### SOURCE INFORMATION
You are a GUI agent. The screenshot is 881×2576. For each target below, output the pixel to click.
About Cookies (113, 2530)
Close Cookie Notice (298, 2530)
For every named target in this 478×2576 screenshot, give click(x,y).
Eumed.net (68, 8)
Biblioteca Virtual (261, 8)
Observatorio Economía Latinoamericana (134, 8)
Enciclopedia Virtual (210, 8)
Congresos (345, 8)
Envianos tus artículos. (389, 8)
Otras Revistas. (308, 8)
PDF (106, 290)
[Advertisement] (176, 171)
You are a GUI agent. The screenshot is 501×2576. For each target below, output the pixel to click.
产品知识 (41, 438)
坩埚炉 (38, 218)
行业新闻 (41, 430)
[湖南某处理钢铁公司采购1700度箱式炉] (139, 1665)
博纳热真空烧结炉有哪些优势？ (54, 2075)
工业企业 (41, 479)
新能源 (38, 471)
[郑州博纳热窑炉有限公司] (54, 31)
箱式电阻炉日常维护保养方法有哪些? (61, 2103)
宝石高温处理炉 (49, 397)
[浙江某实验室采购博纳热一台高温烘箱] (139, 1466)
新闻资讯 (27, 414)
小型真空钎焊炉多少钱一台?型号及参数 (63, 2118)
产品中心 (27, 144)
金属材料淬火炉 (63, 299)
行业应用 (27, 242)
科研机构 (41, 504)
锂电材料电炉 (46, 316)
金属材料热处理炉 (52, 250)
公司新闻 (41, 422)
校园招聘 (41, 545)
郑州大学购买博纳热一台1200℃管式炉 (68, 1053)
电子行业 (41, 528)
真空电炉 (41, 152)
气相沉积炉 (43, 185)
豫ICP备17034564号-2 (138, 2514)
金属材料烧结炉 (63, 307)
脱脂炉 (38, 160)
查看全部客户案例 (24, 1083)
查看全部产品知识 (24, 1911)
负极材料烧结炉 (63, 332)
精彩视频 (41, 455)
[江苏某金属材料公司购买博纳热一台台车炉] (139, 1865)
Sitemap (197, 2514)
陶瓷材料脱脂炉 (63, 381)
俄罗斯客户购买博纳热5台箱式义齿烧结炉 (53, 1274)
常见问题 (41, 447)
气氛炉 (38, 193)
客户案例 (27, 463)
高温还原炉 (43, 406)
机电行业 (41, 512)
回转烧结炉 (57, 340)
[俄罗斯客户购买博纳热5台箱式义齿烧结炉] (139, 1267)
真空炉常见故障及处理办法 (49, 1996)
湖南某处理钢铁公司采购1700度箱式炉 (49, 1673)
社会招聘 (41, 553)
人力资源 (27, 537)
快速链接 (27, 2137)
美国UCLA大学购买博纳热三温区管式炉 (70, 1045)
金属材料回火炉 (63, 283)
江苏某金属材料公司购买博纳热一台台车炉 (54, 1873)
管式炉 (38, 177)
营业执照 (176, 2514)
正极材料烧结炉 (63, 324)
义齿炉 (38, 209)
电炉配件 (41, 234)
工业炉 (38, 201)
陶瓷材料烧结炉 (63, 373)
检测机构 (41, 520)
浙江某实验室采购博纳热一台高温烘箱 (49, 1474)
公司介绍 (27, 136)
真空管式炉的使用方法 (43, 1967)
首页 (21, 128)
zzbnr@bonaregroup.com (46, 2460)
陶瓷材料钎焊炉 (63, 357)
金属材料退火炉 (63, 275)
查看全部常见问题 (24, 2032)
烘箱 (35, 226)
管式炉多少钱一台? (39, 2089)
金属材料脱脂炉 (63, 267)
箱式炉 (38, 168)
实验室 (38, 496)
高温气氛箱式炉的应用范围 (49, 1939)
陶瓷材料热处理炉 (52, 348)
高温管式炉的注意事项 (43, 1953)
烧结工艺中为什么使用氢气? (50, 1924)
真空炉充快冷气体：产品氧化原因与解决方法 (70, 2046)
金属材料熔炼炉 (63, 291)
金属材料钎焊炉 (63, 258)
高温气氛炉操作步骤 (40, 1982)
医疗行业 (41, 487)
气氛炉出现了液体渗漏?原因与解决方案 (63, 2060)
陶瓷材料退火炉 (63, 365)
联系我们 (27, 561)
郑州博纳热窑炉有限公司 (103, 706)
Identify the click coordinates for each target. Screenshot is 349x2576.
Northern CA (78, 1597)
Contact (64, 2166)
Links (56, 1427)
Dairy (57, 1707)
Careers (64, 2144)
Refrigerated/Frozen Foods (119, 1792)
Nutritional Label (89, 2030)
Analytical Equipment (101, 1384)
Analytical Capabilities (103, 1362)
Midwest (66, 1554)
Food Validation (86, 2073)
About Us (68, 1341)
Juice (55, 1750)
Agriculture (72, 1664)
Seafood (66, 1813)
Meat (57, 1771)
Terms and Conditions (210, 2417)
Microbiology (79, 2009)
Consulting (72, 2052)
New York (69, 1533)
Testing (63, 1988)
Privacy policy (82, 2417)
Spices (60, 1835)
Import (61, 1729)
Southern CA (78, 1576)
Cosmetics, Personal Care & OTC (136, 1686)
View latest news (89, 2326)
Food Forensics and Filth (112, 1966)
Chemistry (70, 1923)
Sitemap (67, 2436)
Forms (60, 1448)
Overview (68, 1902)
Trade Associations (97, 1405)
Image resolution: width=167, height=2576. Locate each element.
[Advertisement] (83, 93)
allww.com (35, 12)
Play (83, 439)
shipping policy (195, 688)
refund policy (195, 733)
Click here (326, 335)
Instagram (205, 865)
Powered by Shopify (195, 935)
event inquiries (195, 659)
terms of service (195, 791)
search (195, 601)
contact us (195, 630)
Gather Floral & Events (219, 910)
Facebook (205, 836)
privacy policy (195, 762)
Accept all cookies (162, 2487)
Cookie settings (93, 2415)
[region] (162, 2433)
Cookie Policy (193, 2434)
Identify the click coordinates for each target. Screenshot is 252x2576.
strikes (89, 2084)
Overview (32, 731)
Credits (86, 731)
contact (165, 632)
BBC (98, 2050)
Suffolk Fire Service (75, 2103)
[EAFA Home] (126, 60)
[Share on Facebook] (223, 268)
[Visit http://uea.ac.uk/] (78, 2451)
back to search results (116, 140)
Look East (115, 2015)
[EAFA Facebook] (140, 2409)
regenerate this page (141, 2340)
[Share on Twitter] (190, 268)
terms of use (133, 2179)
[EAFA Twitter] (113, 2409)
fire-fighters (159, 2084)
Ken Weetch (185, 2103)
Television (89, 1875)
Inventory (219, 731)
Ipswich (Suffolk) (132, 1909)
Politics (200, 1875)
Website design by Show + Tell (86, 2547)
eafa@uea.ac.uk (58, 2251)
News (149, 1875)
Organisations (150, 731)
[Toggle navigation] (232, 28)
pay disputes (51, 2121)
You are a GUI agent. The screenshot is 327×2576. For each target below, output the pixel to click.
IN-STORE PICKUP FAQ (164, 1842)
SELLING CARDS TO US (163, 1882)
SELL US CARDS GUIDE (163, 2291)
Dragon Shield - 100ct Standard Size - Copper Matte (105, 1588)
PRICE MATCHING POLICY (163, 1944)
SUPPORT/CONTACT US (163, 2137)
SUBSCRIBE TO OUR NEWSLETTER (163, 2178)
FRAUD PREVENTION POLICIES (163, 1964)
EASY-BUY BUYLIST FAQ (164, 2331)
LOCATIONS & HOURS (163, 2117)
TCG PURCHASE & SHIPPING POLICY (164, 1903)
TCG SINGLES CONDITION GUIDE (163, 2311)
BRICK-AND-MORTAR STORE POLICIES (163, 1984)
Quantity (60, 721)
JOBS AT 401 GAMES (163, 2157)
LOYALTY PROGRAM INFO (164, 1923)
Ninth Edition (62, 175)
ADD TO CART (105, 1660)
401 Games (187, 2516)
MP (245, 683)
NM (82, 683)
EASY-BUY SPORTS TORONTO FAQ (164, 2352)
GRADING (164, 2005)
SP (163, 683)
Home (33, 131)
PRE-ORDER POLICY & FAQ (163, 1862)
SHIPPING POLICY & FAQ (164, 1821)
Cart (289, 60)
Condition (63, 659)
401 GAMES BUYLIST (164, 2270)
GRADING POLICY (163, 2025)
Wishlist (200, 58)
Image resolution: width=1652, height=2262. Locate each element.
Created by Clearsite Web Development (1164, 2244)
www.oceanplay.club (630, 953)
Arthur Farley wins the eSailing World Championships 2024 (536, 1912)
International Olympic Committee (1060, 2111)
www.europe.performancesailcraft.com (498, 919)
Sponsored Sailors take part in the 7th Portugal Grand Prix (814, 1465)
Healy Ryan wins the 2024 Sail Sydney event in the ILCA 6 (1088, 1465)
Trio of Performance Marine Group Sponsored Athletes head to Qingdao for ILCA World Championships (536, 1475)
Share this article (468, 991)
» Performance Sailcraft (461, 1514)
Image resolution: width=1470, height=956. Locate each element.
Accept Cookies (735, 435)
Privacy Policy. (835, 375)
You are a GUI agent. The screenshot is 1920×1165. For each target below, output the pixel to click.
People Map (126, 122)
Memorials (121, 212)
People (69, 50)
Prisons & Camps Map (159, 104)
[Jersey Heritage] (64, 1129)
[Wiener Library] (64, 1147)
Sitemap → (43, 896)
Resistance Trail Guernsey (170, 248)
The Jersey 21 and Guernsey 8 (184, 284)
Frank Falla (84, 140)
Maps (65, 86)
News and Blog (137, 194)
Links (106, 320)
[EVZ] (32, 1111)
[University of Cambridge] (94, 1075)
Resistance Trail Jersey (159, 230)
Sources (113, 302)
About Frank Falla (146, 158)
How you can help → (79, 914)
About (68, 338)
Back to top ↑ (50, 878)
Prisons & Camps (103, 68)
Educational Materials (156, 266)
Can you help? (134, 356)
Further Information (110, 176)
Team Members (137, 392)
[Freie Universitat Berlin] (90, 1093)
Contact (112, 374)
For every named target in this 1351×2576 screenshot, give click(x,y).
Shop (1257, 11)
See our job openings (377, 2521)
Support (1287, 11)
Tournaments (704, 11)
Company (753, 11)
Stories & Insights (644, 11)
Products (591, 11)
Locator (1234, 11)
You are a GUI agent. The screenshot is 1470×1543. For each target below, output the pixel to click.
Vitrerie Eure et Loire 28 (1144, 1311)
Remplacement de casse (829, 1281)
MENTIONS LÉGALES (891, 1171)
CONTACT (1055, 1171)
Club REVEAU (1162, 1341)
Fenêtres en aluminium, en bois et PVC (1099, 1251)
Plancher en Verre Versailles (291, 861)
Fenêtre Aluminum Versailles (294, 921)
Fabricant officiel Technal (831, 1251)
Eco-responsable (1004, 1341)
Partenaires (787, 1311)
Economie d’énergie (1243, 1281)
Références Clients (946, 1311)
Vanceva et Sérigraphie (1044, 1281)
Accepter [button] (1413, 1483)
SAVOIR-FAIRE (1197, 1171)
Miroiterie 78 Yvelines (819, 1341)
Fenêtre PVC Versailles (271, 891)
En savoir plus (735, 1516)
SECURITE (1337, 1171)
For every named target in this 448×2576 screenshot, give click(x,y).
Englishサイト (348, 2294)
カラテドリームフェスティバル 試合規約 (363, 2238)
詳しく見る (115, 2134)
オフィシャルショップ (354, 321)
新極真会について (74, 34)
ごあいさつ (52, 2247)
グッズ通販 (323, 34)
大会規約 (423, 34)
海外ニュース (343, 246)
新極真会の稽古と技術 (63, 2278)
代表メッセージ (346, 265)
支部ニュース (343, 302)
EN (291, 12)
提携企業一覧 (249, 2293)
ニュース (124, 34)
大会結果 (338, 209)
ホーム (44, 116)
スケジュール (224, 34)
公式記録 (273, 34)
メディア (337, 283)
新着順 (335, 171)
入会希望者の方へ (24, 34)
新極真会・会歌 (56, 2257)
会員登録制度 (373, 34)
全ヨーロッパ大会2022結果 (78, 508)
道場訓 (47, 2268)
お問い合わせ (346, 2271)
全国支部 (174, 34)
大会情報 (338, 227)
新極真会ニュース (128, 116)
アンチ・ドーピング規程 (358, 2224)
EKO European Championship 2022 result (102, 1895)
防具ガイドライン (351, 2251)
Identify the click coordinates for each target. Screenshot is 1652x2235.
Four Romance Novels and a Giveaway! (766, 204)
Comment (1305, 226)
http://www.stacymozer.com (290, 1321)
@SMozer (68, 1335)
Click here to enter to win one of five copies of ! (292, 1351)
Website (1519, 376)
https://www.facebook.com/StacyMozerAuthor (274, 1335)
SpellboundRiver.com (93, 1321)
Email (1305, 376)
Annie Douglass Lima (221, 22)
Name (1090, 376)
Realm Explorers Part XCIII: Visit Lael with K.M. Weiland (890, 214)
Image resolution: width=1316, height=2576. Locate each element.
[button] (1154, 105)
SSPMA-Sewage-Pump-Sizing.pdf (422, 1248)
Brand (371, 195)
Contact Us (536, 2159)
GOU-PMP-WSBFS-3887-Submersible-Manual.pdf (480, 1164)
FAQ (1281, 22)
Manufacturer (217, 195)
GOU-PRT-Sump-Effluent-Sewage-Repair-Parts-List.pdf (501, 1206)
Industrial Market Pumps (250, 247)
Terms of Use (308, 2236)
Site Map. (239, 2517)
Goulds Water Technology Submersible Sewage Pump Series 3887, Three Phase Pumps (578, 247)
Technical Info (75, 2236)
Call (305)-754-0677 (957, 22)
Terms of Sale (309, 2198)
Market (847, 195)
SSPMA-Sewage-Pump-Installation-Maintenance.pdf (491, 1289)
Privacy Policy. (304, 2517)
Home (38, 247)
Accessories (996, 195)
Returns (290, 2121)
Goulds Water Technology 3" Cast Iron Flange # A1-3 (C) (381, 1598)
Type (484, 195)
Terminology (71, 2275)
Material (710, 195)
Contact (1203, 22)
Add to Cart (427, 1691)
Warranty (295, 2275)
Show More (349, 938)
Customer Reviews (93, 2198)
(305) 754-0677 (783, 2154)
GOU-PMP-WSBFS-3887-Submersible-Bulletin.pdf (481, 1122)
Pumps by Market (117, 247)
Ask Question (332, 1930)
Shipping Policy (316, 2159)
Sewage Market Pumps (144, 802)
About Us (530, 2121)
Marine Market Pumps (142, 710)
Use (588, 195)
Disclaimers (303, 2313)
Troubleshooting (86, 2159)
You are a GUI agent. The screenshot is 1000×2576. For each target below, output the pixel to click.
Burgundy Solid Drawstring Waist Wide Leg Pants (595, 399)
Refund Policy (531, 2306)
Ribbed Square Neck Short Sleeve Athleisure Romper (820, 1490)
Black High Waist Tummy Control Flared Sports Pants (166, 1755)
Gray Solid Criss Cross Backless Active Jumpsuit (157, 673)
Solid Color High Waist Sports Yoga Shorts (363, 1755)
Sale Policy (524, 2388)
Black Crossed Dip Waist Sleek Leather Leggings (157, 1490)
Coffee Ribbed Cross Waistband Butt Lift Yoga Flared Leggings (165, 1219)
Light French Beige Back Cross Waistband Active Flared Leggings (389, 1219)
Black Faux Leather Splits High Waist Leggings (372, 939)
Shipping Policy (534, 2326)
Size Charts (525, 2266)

### TASK TO CARRY OUT
For this exercise, please output exactly the lines above starting at the line with "公司介绍 (27, 136)" and ending at the line with "Forms (60, 1448)", ends included.

### RESPONSE AREA
公司介绍 (27, 136)
真空管式炉的使用方法 (43, 1967)
首页 (21, 128)
zzbnr@bonaregroup.com (46, 2460)
陶瓷材料钎焊炉 (63, 357)
金属材料退火炉 (63, 275)
查看全部常见问题 (24, 2032)
烘箱 (35, 226)
管式炉多少钱一台? (39, 2089)
金属材料脱脂炉 (63, 267)
箱式炉 (38, 168)
实验室 (38, 496)
高温气氛箱式炉的应用范围 (49, 1939)
陶瓷材料热处理炉 (52, 348)
高温管式炉的注意事项 (43, 1953)
烧结工艺中为什么使用氢气? (50, 1924)
真空炉充快冷气体：产品氧化原因与解决方法 (70, 2046)
金属材料熔炼炉 (63, 291)
金属材料钎焊炉 (63, 258)
高温气氛炉操作步骤 (40, 1982)
医疗行业 (41, 487)
气氛炉出现了液体渗漏?原因与解决方案 (63, 2060)
陶瓷材料退火炉 (63, 365)
联系我们 (27, 561)
郑州博纳热窑炉有限公司 (103, 706)
Identify the click coordinates for each target. Screenshot is 349x2576.
Northern CA (78, 1597)
Contact (64, 2166)
Links (56, 1427)
Dairy (57, 1707)
Careers (64, 2144)
Refrigerated/Frozen Foods (119, 1792)
Nutritional Label (89, 2030)
Analytical Equipment (101, 1384)
Analytical Capabilities (103, 1362)
Midwest (66, 1554)
Food Validation (86, 2073)
About Us (68, 1341)
Juice (55, 1750)
Agriculture (72, 1664)
Seafood (66, 1813)
Meat (57, 1771)
Terms and Conditions (210, 2417)
Microbiology (79, 2009)
Consulting (72, 2052)
New York (69, 1533)
Testing (63, 1988)
Privacy policy (82, 2417)
Spices (60, 1835)
Import (61, 1729)
Southern CA (78, 1576)
Cosmetics, Personal Care & OTC (136, 1686)
View latest news (89, 2326)
Food Forensics and Filth (112, 1966)
Chemistry (70, 1923)
Sitemap (67, 2436)
Forms (60, 1448)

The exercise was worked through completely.